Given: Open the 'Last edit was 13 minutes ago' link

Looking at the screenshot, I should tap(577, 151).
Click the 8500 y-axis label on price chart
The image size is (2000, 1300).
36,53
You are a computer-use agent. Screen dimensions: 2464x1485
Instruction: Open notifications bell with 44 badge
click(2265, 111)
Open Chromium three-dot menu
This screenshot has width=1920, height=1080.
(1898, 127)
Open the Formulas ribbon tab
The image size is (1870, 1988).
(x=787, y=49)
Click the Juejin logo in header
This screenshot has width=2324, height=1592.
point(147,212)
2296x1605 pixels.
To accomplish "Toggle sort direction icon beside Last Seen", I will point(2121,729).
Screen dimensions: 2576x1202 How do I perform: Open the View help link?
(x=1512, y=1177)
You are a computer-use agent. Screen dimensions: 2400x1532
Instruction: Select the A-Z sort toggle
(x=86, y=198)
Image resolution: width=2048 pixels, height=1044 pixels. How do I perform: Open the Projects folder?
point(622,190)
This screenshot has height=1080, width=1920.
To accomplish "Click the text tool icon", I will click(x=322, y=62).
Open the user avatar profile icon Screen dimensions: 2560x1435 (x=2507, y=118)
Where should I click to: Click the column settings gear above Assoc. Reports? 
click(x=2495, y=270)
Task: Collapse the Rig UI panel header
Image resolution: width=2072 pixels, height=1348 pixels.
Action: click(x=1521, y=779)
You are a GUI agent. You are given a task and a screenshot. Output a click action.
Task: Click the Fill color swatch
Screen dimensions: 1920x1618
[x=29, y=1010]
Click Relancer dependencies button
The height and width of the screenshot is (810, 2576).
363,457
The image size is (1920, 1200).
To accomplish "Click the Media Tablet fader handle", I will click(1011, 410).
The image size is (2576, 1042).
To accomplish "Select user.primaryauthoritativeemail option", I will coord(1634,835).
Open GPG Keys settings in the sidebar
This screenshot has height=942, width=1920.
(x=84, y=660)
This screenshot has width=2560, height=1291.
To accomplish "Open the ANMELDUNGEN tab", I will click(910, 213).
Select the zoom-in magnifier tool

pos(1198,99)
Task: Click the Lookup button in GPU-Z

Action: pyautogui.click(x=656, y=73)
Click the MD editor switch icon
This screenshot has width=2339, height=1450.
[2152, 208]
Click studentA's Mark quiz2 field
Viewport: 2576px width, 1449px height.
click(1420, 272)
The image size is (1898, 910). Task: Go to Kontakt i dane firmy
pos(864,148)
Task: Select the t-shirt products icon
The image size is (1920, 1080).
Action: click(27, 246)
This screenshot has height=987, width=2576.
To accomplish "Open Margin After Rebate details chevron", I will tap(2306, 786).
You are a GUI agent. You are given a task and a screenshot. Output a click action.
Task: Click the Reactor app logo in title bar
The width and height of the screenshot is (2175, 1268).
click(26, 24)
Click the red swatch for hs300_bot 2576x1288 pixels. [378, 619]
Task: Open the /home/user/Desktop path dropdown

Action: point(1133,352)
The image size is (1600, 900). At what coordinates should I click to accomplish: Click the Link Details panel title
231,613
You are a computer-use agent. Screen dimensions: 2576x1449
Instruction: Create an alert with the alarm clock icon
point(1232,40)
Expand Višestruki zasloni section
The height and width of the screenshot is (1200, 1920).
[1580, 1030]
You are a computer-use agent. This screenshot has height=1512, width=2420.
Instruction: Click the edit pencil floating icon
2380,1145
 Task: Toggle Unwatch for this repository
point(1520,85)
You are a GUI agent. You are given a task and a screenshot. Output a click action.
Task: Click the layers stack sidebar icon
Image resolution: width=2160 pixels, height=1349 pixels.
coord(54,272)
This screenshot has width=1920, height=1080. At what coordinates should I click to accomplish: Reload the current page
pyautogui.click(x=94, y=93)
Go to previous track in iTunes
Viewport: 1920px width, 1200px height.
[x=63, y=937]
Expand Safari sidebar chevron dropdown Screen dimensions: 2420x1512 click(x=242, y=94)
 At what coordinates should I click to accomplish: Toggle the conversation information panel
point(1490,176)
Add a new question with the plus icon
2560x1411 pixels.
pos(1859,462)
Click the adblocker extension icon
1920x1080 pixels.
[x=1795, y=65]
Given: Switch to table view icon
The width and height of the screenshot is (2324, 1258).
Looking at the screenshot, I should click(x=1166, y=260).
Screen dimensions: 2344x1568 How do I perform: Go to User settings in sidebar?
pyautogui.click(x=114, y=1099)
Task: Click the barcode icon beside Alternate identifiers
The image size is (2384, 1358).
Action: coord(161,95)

+ + + + +

* Aim of the exercise: Throughout the listing above, how many lines hold the word "beside"? Answer with only the number.

* Reply: 2